§ Task to carry out
Where a line in the listing below contains the word "agent", copy that line.

Information given section start

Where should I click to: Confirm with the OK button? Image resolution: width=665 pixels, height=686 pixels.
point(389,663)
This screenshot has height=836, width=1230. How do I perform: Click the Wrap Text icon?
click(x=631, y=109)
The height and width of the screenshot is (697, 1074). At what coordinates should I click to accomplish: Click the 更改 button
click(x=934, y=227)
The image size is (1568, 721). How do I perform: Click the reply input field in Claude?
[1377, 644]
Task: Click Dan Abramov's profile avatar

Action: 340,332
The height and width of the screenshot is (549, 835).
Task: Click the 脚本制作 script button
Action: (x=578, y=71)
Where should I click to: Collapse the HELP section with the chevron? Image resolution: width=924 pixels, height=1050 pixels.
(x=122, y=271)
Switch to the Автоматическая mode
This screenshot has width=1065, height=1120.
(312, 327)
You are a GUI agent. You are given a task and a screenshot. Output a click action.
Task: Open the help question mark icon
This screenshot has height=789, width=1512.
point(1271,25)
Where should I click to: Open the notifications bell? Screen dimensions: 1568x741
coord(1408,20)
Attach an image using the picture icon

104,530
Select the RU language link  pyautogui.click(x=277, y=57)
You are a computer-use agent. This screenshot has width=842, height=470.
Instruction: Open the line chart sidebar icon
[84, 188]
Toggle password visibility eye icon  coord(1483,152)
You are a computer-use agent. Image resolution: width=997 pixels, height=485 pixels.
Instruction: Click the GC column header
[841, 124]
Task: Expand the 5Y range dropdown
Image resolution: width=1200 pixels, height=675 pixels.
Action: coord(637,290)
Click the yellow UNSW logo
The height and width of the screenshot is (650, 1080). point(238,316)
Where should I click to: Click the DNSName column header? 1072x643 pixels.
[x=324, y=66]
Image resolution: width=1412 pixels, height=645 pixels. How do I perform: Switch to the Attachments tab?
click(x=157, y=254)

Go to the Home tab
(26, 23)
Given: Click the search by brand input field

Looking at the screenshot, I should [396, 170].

Information given section end

§ Reply to the task
You are a GUI agent. You are given a task and a screenshot. Output a click action.
You are a computer-use agent. This screenshot has width=842, height=470.
You are a computer-use agent. Image resolution: width=997 pixels, height=485 pixels.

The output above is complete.